[Text segment Boundary: Start]
UCLA Celebration of Iranian Cinema 2022

An In-Person Screening Event
BILLY WILDER THEATER - HAMMER MUSEUM
Los Angeles
The UCLA Film & Television Archive continues its long tradition of celebrating the best cinema from Iran and the Iranian diaspora with the latest edition of its annual survey of works by Iranian filmmakers, past and present.
The global pandemic disrupted film production the world over and the resilience of Iranian filmmakers around the world comes through in this year’s lineup. This year’s edition again features an inspiring mix of debuts from emerging directors and the latest work from established masters.
We’re thrilled to kick-off the program with Hit the Road, the remarkable debut feature from writer-director Panah Panahi, son and regular collaborator of Jafar Panahi. New feature film premieres follow on every day of the series along with special screenings of the prize-winning shorts from the latest Farhang Foundation Short Film Festival. These are just a few of the discoveries to be found among this year’s Celebration program along with special guests to be announced as they are confirmed.
All films from Iran and in Persian with English subtitles, except where noted.
Farhang Foundation is proud to be the sole sponsor of the UCLA Celebration of Iranian Cinema.
[Text segment Boundary: End]
[Dataset excerpts Boundary: Start]
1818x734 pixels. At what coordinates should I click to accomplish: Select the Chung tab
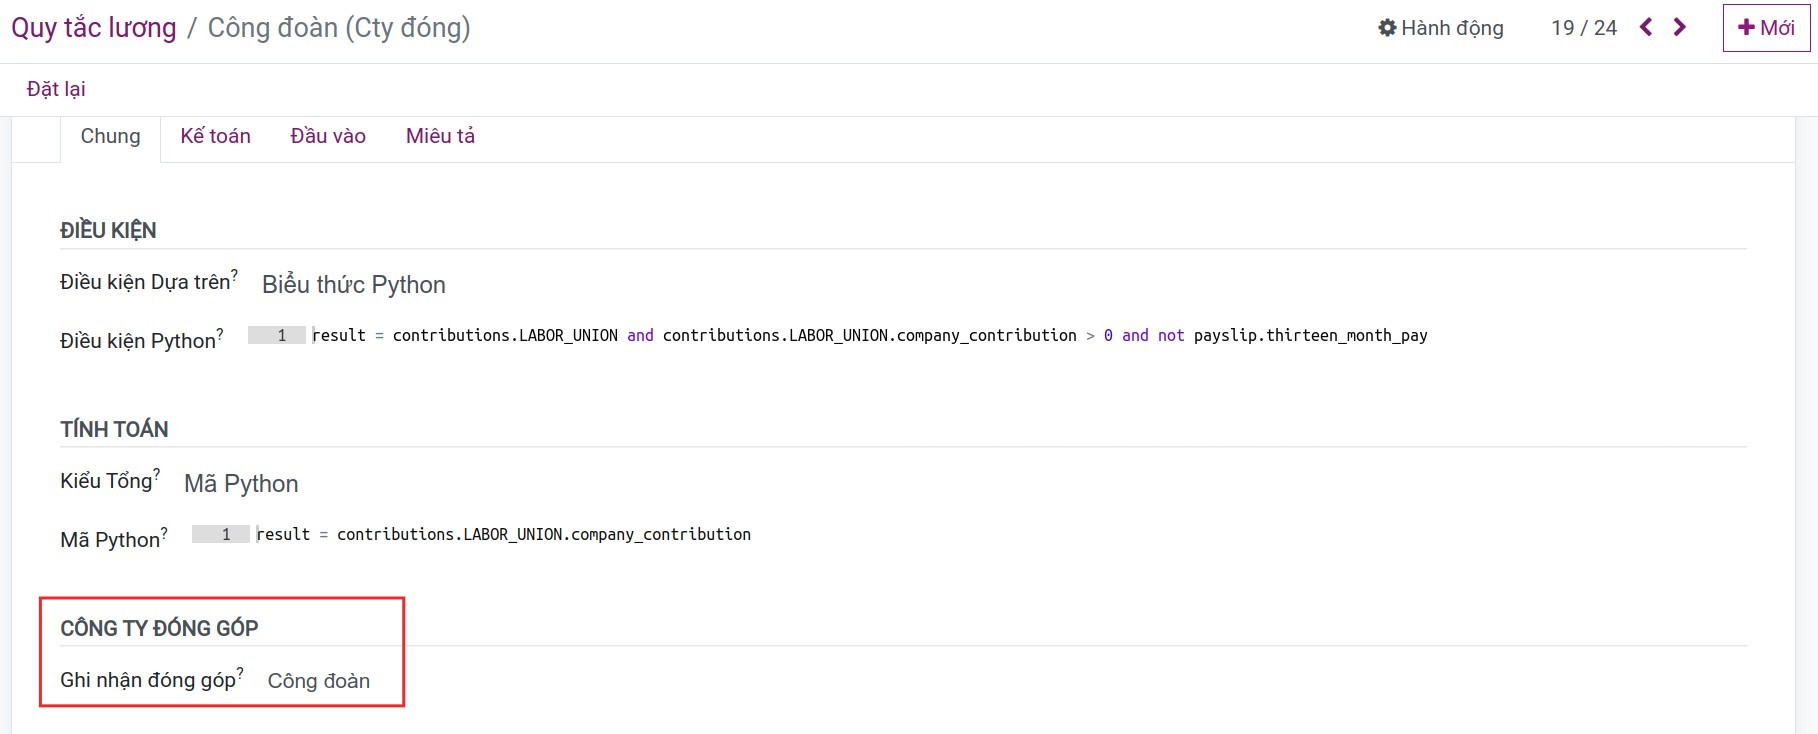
[Dataset excerpts Boundary: End]
[Dataset excerpts Boundary: Start]
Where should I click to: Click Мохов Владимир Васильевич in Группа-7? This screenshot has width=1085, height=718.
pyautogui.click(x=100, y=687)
[Dataset excerpts Boundary: End]
[Dataset excerpts Boundary: Start]
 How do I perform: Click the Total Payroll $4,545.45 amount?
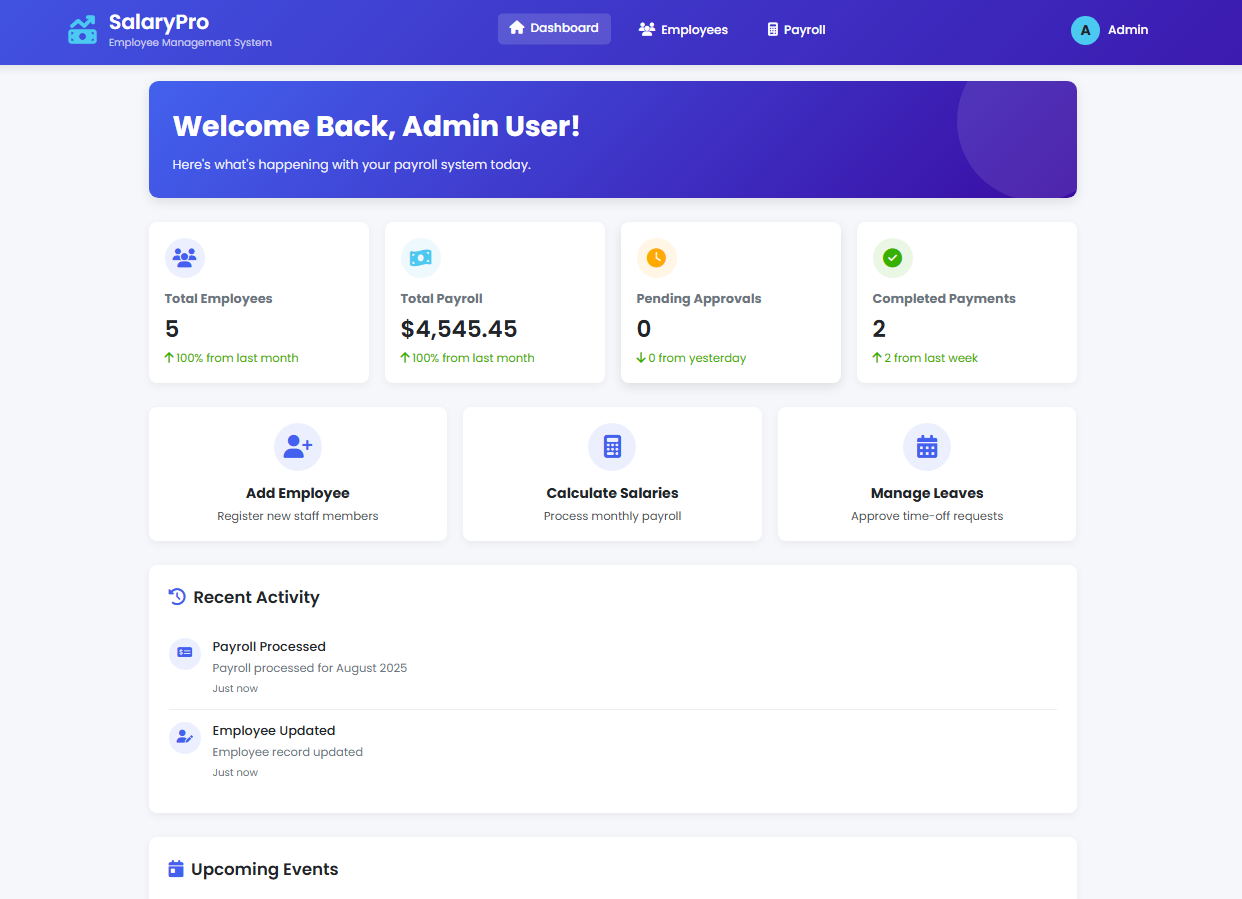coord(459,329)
[Dataset excerpts Boundary: End]
| Parts of the exercise |
1. In the Iranian cinema announcement, switch "pandemic" to "crisis" and give the passage from "An In-Person Screening" to "from established masters." again.
2. According to the Iranian cinema announcement, why are the special guests for the series not yet named?
3. Write the next part of the Iranian cinema announcement, starting after its closing sentence about the sole sponsor.
The rows are not needed for anything here.

| Your responses |
1.
An In-Person Screening Event
BILLY WILDER THEATER - HAMMER MUSEUM
Los Angeles
The UCLA Film & Television Archive continues its long tradition of celebrating the best cinema from Iran and the Iranian diaspora with the latest edition of its annual survey of works by Iranian filmmakers, past and present.
The global crisis disrupted film production the world over and the resilience of Iranian filmmakers around the world comes through in this year’s lineup. This year’s edition again features an inspiring mix of debuts from emerging directors and the latest work from established masters.

2. The special guests will be announced as they are confirmed. They have not been named yet because their attendance is still being confirmed.

3.
Friday, April 29 – 7:30pm
Hit The Road
Iran, 2021
In his feature debut, writer-director Panah Panahi (son of Jafar Panahi) spins something wonderful from an activity best known for its exacerbations: the family road trip. When the film opens, they’re already underway: father, in the back seat with a broken leg and their precocious younger boy; mother, silver-haired and up front with their oldest son who’s behind the wheel. (The family dog is in there somewhere, too.) Where they’re going and why is unclear but if their journey has mysterious origins, the family itself feels eminently familiar. Tightly packed in the car, they’re comfortable together with their well-worn affections and rivalries—even if a new anxiety feels every present underneath. At each rest stop, Panahi reveals more of the thriller entangled with his intimate family portrait but in the end it’s the drama of the everyday that wins out—the longing, the hope, and the hurt of parents sending their kid off into the world on their own.
Director: Panah Panahi
Screenwriter: Panah Panahi
Cast: Hassan Madjooni, Pantea Panahiha, Rayan Sarlak, Amin Simiar
DCP, Color, 93 min.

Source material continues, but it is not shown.